» **TASK BRIEF**
Each record must be printed again exactly as given.

» **RECORDS FOR THE EXERCISE**
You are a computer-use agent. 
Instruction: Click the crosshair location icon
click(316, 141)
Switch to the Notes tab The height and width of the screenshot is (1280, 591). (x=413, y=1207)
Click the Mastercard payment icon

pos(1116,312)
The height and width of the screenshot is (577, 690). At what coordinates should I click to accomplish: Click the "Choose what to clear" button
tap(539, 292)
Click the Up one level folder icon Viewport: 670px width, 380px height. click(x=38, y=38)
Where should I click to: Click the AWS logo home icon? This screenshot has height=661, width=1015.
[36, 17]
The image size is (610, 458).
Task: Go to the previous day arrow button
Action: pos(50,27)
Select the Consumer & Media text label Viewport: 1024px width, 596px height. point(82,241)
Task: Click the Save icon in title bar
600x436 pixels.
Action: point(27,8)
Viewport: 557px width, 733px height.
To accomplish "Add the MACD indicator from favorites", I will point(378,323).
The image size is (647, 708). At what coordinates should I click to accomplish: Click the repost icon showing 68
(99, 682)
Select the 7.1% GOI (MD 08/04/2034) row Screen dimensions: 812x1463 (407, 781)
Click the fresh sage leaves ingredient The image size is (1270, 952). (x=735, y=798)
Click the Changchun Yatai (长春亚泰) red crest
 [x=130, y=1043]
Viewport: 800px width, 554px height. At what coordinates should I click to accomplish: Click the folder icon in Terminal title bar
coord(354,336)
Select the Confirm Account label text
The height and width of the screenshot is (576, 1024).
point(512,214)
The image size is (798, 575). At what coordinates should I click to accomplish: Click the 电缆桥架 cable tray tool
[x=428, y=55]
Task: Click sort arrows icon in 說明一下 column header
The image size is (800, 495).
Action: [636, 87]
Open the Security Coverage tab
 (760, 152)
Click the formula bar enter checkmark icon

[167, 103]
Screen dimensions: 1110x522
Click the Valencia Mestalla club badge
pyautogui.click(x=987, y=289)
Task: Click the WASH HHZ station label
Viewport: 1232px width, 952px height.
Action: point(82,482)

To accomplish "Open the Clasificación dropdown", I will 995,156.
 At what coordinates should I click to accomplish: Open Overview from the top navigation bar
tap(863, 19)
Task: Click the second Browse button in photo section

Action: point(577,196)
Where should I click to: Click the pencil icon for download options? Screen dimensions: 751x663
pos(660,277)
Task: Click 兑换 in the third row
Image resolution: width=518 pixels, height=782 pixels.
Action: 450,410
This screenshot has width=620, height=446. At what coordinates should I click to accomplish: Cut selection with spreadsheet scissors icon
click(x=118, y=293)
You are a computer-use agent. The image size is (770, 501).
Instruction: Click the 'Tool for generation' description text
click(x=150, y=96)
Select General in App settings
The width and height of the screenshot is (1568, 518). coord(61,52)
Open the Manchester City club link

» **TASK SOLUTION**
You are a computer-use agent. 
Instruction: Click the crosshair location icon
click(316, 141)
Switch to the Notes tab The height and width of the screenshot is (1280, 591). (x=413, y=1207)
Click the Mastercard payment icon

pos(1116,312)
The height and width of the screenshot is (577, 690). At what coordinates should I click to accomplish: Click the "Choose what to clear" button
tap(539, 292)
Click the Up one level folder icon Viewport: 670px width, 380px height. click(x=38, y=38)
Where should I click to: Click the AWS logo home icon? This screenshot has height=661, width=1015.
[36, 17]
The image size is (610, 458).
Task: Go to the previous day arrow button
Action: pos(50,27)
Select the Consumer & Media text label Viewport: 1024px width, 596px height. point(82,241)
Task: Click the Save icon in title bar
600x436 pixels.
Action: point(27,8)
Viewport: 557px width, 733px height.
To accomplish "Add the MACD indicator from favorites", I will point(378,323).
The image size is (647, 708). At what coordinates should I click to accomplish: Click the repost icon showing 68
(99, 682)
Select the 7.1% GOI (MD 08/04/2034) row Screen dimensions: 812x1463 (407, 781)
Click the fresh sage leaves ingredient The image size is (1270, 952). (x=735, y=798)
Click the Changchun Yatai (长春亚泰) red crest
 [x=130, y=1043]
Viewport: 800px width, 554px height. At what coordinates should I click to accomplish: Click the folder icon in Terminal title bar
coord(354,336)
Select the Confirm Account label text
The height and width of the screenshot is (576, 1024).
point(512,214)
The image size is (798, 575). At what coordinates should I click to accomplish: Click the 电缆桥架 cable tray tool
[x=428, y=55]
Task: Click sort arrows icon in 說明一下 column header
The image size is (800, 495).
Action: [636, 87]
Open the Security Coverage tab
 (760, 152)
Click the formula bar enter checkmark icon

[167, 103]
Screen dimensions: 1110x522
Click the Valencia Mestalla club badge
pyautogui.click(x=987, y=289)
Task: Click the WASH HHZ station label
Viewport: 1232px width, 952px height.
Action: point(82,482)

To accomplish "Open the Clasificación dropdown", I will 995,156.
 At what coordinates should I click to accomplish: Open Overview from the top navigation bar
tap(863, 19)
Task: Click the second Browse button in photo section

Action: point(577,196)
Where should I click to: Click the pencil icon for download options? Screen dimensions: 751x663
pos(660,277)
Task: Click 兑换 in the third row
Image resolution: width=518 pixels, height=782 pixels.
Action: 450,410
This screenshot has width=620, height=446. At what coordinates should I click to accomplish: Cut selection with spreadsheet scissors icon
click(x=118, y=293)
You are a computer-use agent. The image size is (770, 501).
Instruction: Click the 'Tool for generation' description text
click(x=150, y=96)
Select General in App settings
The width and height of the screenshot is (1568, 518). coord(61,52)
Open the Manchester City club link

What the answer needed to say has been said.